### Job 1
List every line of the rows below that contains the string "width", matching case.

The numbers offered in the previous section are no more than estimations. They can give us at least orders of magnitude, and allow for comparisons. But they should not be taken as exact data, there are too much sources of error and field for interpretation. In this section, we will discuss some of the more important assumptions made, and the possible sources of error. We will also compare the SLOC counts with the SLOC counts for other system, with the aim of giving the reader some context to interpret the numbers.
Since we rely on David Wheeler's sloccount tool for counting SLOC, we also rely on his definition for "physical source lines of code". Therefore, we could say that we identify a SLOC when sloccount identifies a SLOC. However, sloccount has been carefully programmed to honor the usual definition for physical SLOC: " A physical source line of code is a line ending in a newline or end-of-file marker, and which contains at least one non-whitespace non-comment character.';" .
There is other similar measure, the "logical" SLOC, which sometimes is preferred. For instance, a line written in ANSI C with two semicolons would be counted as two logical SLOC, while it would be counted as one physical SLOC. However, for the purposes of this paper (and almost for any purpose), the differences between both definitions of SLOC are negligible, specially when compared to other sources of error and interpretation.

### Job 2
Copy the whole text on counting source lines of code, word for word.

### Rows pointing to text and elements
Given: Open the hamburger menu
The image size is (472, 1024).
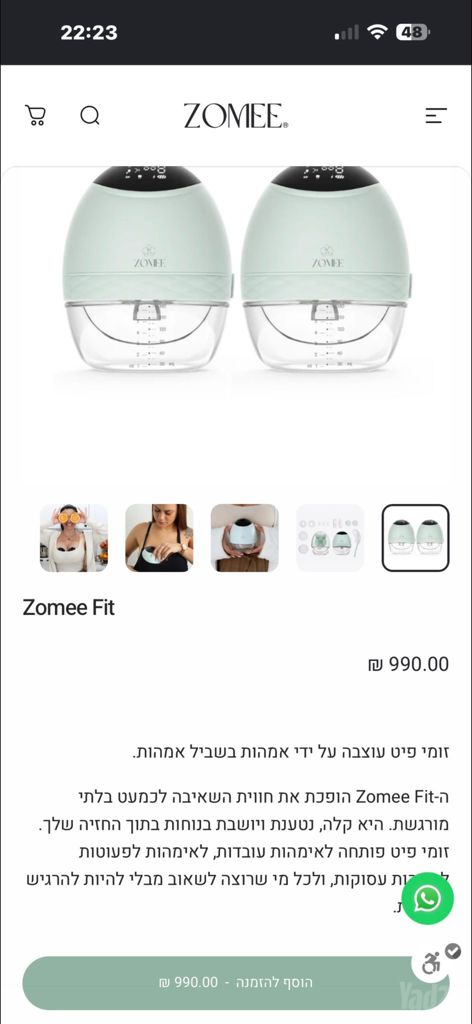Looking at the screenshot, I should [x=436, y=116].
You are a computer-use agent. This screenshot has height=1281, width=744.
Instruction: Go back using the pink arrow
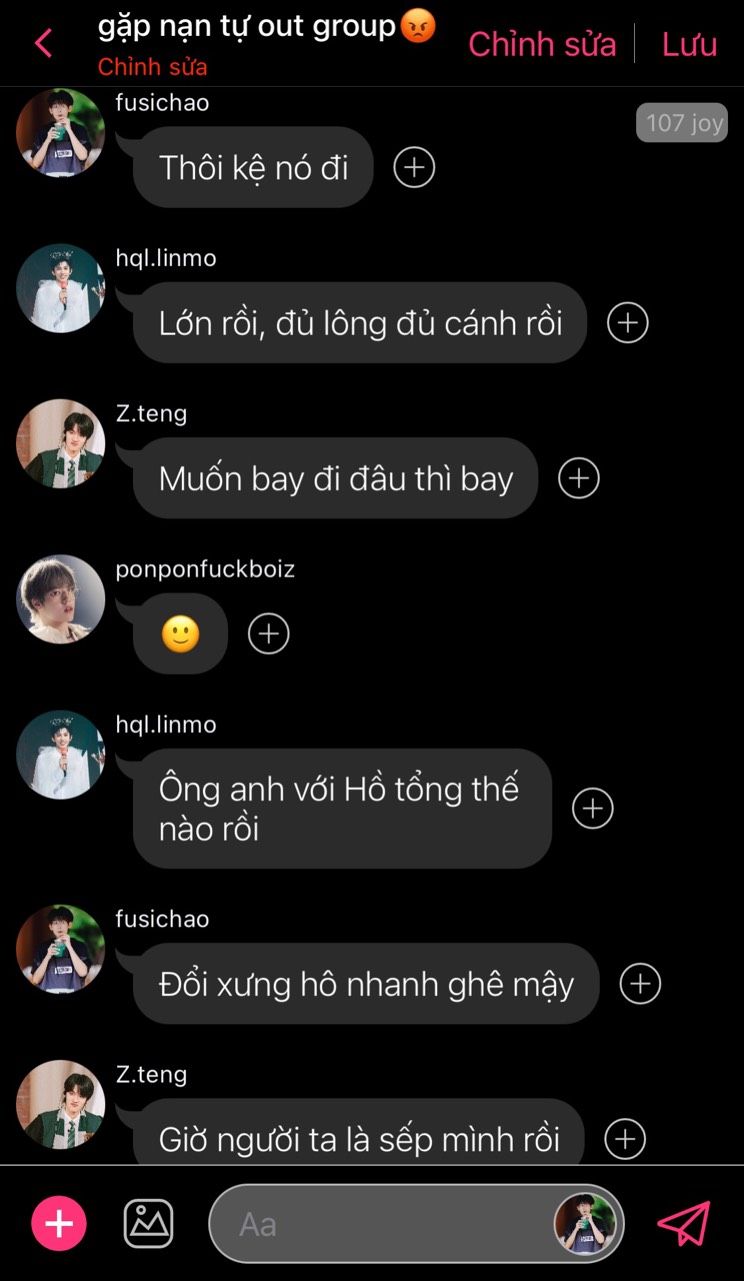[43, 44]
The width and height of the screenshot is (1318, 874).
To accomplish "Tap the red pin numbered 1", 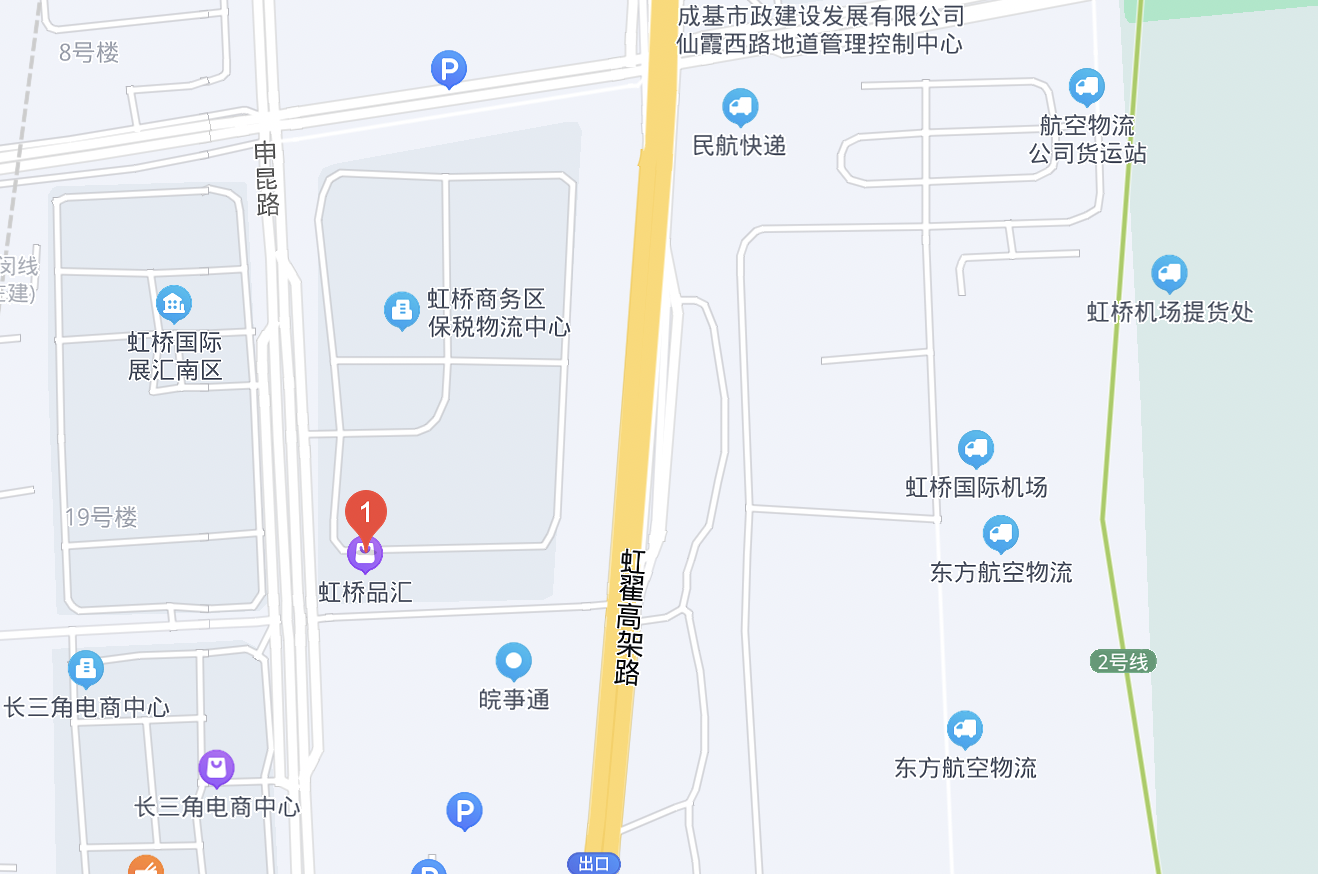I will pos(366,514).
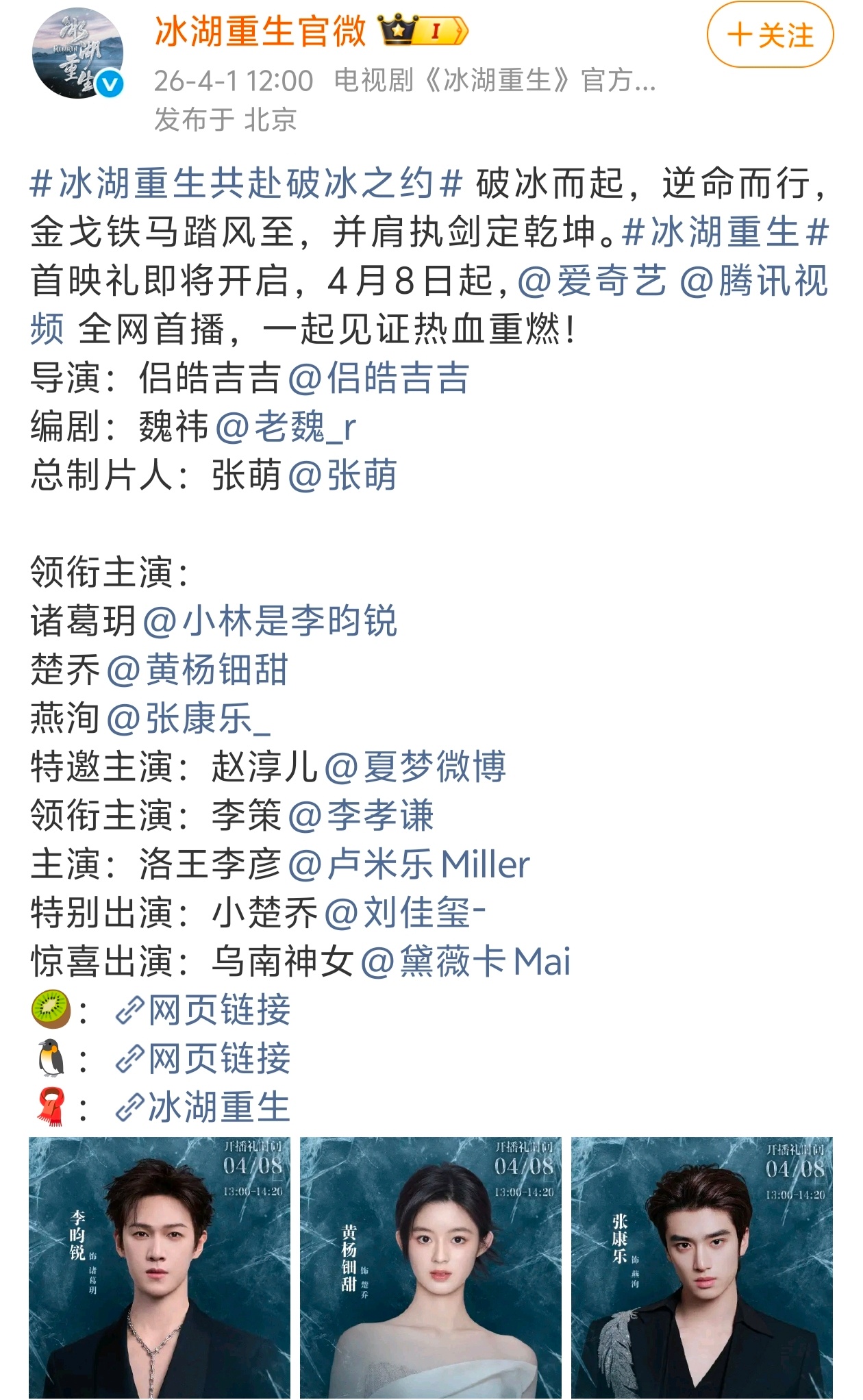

### Complete output 1
You are a computer-use agent. This screenshot has height=1281, width=744.
The width and height of the screenshot is (1318, 874).

### Complete output 2
The numbers offered in the previous section are no more than estimations. They can give us at least orders of magnitude, and allow for comparisons. But they should not be taken as exact data, there are too much sources of error and field for interpretation. In this section, we will discuss some of the more important assumptions made, and the possible sources of error. We will also compare the SLOC counts with the SLOC counts for other system, with the aim of giving the reader some context to interpret the numbers.
Since we rely on David Wheeler's sloccount tool for counting SLOC, we also rely on his definition for "physical source lines of code". Therefore, we could say that we identify a SLOC when sloccount identifies a SLOC. However, sloccount has been carefully programmed to honor the usual definition for physical SLOC: " A physical source line of code is a line ending in a newline or end-of-file marker, and which contains at least one non-whitespace non-comment character.';" .
There is other similar measure, the "logical" SLOC, which sometimes is preferred. For instance, a line written in ANSI C with two semicolons would be counted as two logical SLOC, while it would be counted as one physical SLOC. However, for the purposes of this paper (and almost for any purpose), the differences between both definitions of SLOC are negligible, specially when compared to other sources of error and interpretation.